This is the Missing Piece in Every Prison Debate

Impact

After a week of counting, recounting, and speculation, Bill Thompson conceded to Bill de Blasio in New York City’s relevant mayoral primary. The race was close. The major candidates ran startlingly left-of-center (in this day and age), showing particular scorn for former mayor Michael Bloomberg’s record on policing, surveillance, and sentencing. Bill de Blasio, in fact, may have earned victory with his more antagonistic stance toward “Stop and Frisk” — and, generally, toward the lame duck’s tough-on-crime, high-on-incarceration approach to justice.

Bill de Blasio’s ascent, meanwhile, is the most recent moment in a series of moments, books, speeches, policy shifts and tragedies that are, together, refocusing the American public on how we punish people. Thanks to Michelle Alexander’s The New Jim Crow, George Zimmerman’s bizarre “not guilty” verdict, and Eric Holder’s order that federal prosecutors disregard some mandatory minimum sentencing guidelines, we’re all finally talking about whether our criminal justice system is fair.

That is so good, and so important.

I’m concerned and surprised, however, that our new conversation seems to only address what happens before the moment of sentencing. Yes, it’s imperative that we question the constitutionality, fairness, and efficacy of racial profiling; Stop-and-Frisk; the use of paramilitary police force; pre-textual traffic stops; the diminution of “consent”; the affordability of effective defense; race-based peremptory challenges to jury selection; sentencing disparities; and so on (and on).

Yet none of that will ravage the American conscience, the way it ought to, until we also acknowledge what happens after sentencing: we need to speak with brutal and absolute specificity about what prison is like.

It's quite extraordinary — and wrong — to do all this debating about who, when, why, and how often we ought to exact punishment, as a society, without saying out loud what the punishment entails.

What do the walls of a cell look like? How expensive is it for a prisoner to call his mother or his son? Who, in this country, are correctional officers, and how is their behavior monitored? Is it monitored? What is a privatized prison like, and why are there so many? What happens if you get sick in prison? Are you treated? Should you be? Is the staff trained to handle mental illness? Are drugs for schizophrenia and bipolar disorder dispensed safely and regularly? When you put in hours of labor, at a prison, are you paid? Should you be? How common is rape in prison? What is rape like? What exactly is a prison rodeo? What do we know about what supermax isolation does to the human brain?

Until we acknowledge and attempt to answer these questions — until we very frankly lay out what prison actually means, in human terms — the dialogue on unfair policing, prosecuting, and sentencing will lack force. Until we consciously and rigorously face up to what prison is, it will be as if we’re arguing the rules of a game most of us have no idea what it means to lose.

Ultimately, the American taxpayers who finance, vote for and implicitly endorse the mass incarceration of predominantly black and brown nonviolent drug offenders ought to understand what exactly it is we're sentencing those kind of offenders to. We should be taught about this in school.

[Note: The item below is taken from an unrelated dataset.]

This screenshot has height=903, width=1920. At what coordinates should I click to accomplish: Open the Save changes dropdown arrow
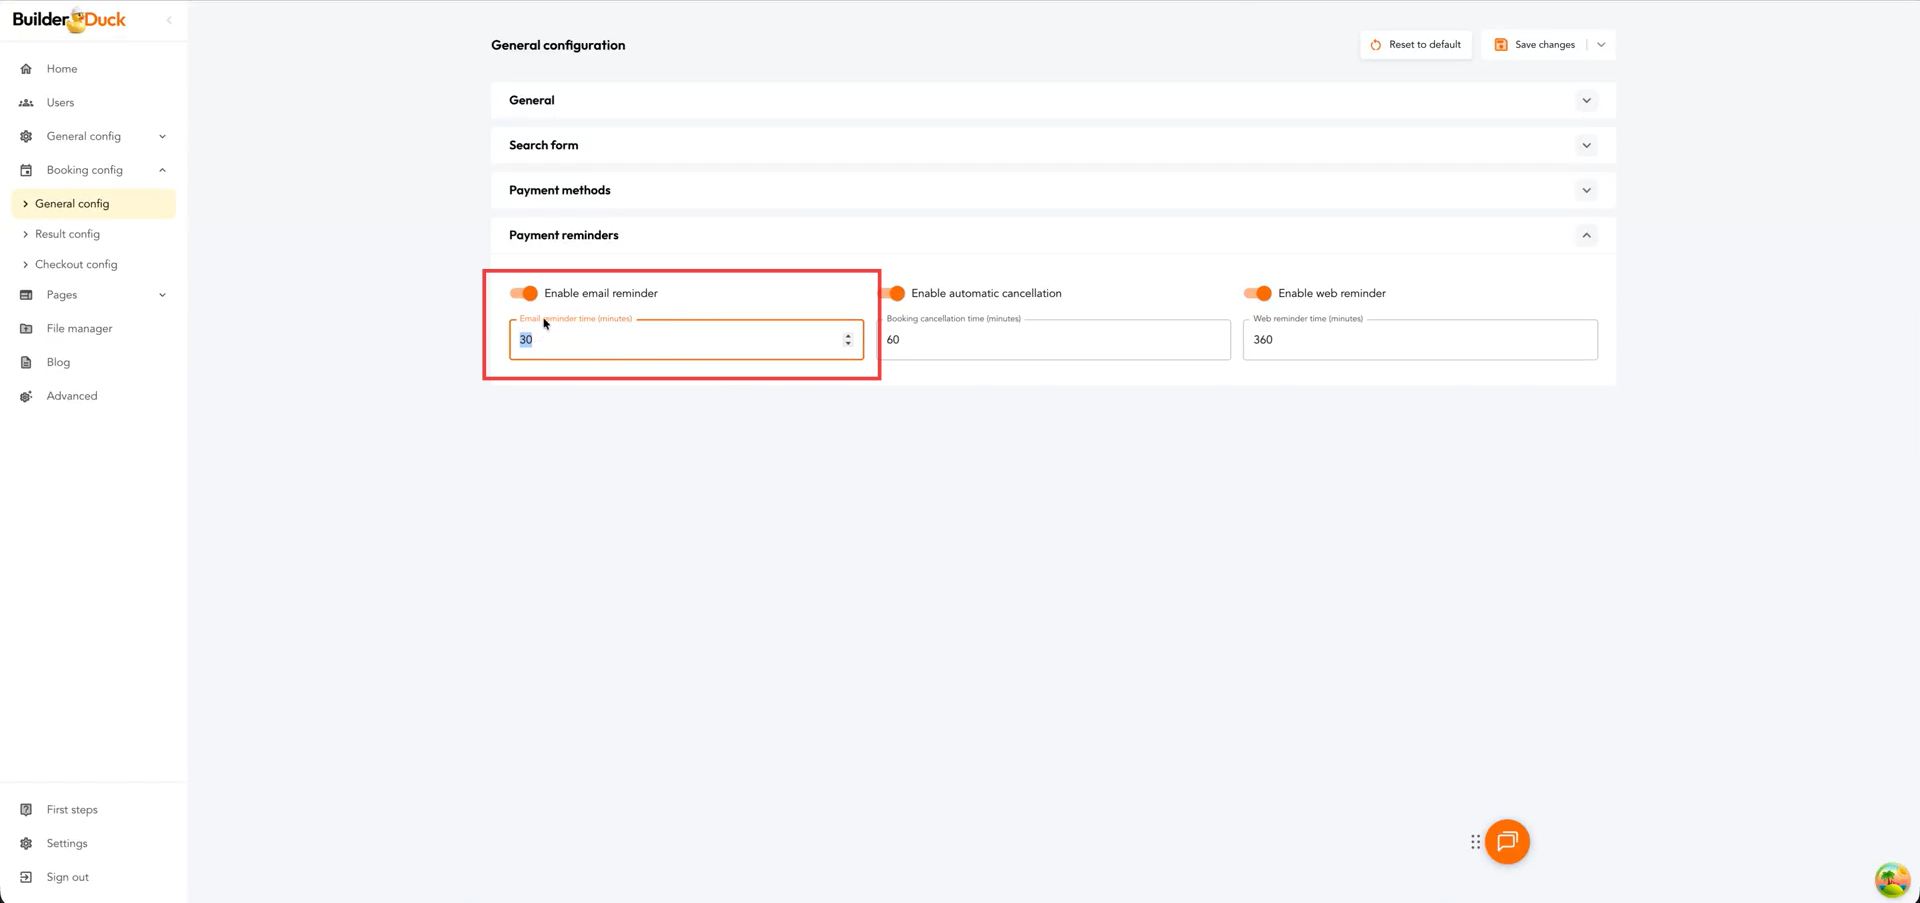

We ought to be aware of at least some of the following:

According to the Justice Department, 70,000 prisoners are raped every year, more often by prison staff than by other prisoners, and with no legal recourse. Victims disproportionately include children, gay inmates, the mentally ill, and first-time offenders.

According to Human Rights Watch, 56% of state prisoners and 45% of federal prisoners are mentally ill, yet over half the country's correctional facilities report under-staffing or no staffing for mental illness (and what mental health care there is consists of "stopping at the cell front to ask how the prisoner is doing"). Many mentally ill prisoners, meanwhile, "beat their heads against cell walls, smear themselves with feces, self-mutilate, commit suicide... [or] eat their own flesh."

The Los Angeles Times reports that prisoners who are paid 10 cents an hour to hoe weeds from 3 a.m. through the afternoon are expected to pay a dollar an hour to speak with the people who love them. These again, are predominantly drug offenders.

Every time a Bill de Blasio and a Michael Bloomberg argue how many New Yorkers (and of which color) to stop, frisk, arrest, and incarcerate; every time we compare the sentences for crack and powder cocaine; any time we have any conversation about the processes by which we send people away — we must also remember, envision, and say clearly where we're sending them to.